Totally Las Vegas in production, with everything but actual pyrotechnics, the performance may have been more show than Cher, as she required several breaks for a dozen costume changes that helped her convey a career in singing and movies that began in the mid-1960s. She spent a lot of time providing insight we’ve somehow missed all these years, such as the fact that her mother was from Searcy before she moved to Hollywood for an acting and modeling career. (A simple Googling of Cher’s mom reveals a still-vivacious woman who has written a book and appears in fabulous shape for 88, hints that we may still have not seen the last of the genetically blessed Cher).

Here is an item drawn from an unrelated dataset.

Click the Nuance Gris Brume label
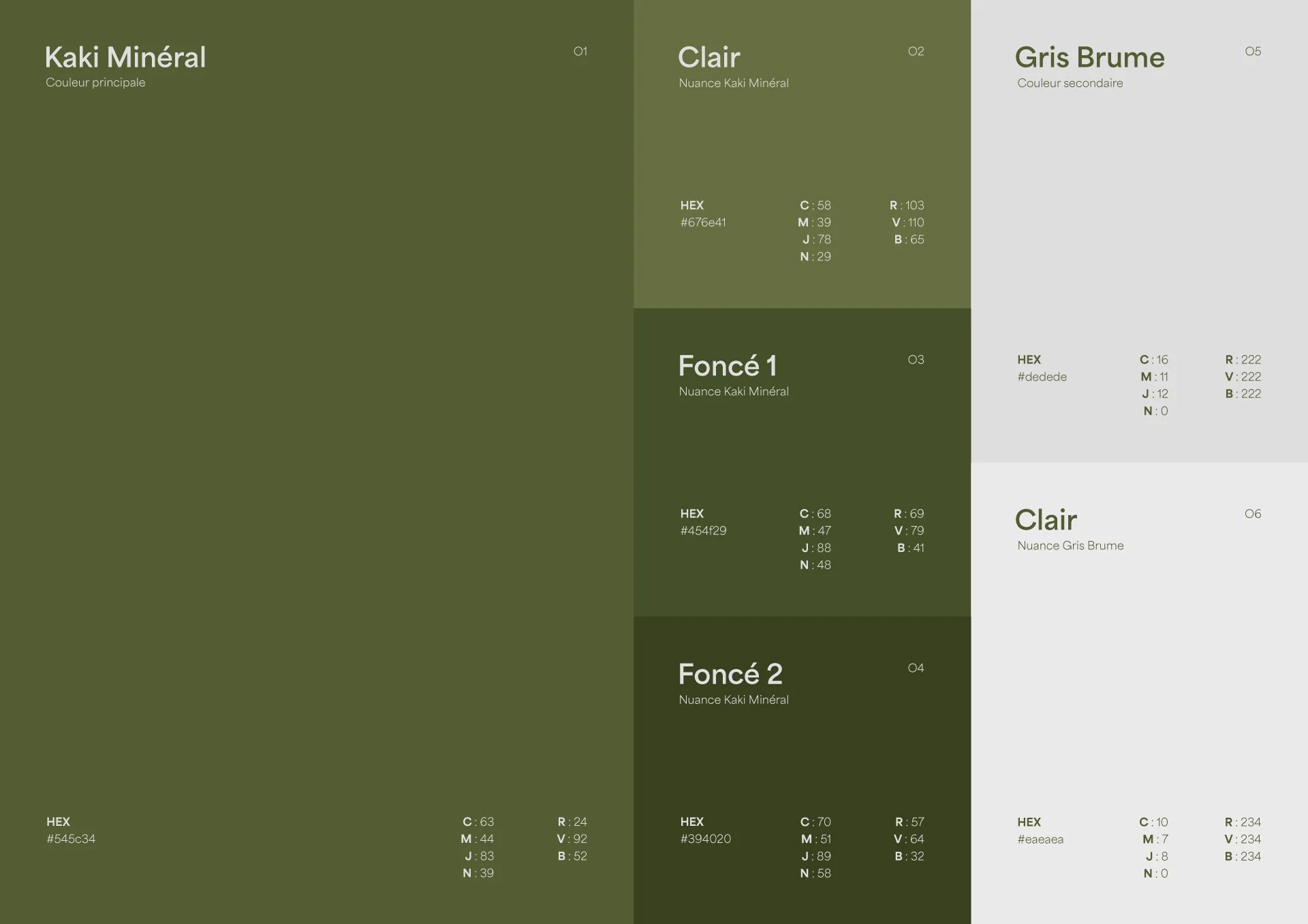 pyautogui.click(x=1070, y=545)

The concertgoer’s age might have determined which part of the show stood out most. For us, Cher’s mashup of video from the 1960s and her live sing-along with a video of Sonny Bono on “The Beat Goes On,” followed by “I’ve Got You, Babe,” was beautiful nostalgia. Cher expressed how difficult it had been in past shows to recreate “I’ve Got You, Babe,” and her ode to her late and ex-husband was heartfelt.
She began the show, though, bringing the power of woman to the fore and ended it the same. For the opening “Women’s World,” she arose atop a pillar wearing an audacious feathered headdress for a Cleopatra look.
To end it, Cher climbed aboard a contraption shaped like a church window, and this time her headpiece was a halo of the madonna — not Madonna, but rather the Virgin Mary (we’re not kidding) — as she floated mere feet above the floor crowd to the back of the arena. Some fans screamed and reached almost as if the Holy Mother herself was in the house.
In between, Cher hit on all the major points in her vocal career, from her “Gypsies, Tramps and Thieves” solo breakout, as she swirled in a multileveled gypsy skirt, to the more recent “Believe,” where she wore what appeared to be next to nothing. Her fabulous dancers worked their rears off with her, particularly on the bawdy “Welcome to Burlesque,” and in killing time while she went backstage. Her two acrobats, wearing nothing but the lower half of a Greek war ensemble, scurried up and down ropes before a Trojan horse appeared from backstage, and Cher slipped out of it dressed as Helen of Troy (we guess) in a short gold outfit with blond wig, singing “Take It Like a Man.”
One other highlight was the powerful and fitting ballad “You Haven’t Seen the Last of Me,” a rangy song that she managed to handle without much difficulty.
She reminded us, with a video of her Oscar acceptance speech for her role in “Moonstruck,” that critics never thought much of her as a “real” singer or actor. Her career says otherwise. And, approaching 68, it truly appears that, to paraphrase the song title, she has turned back time. No ifs about it.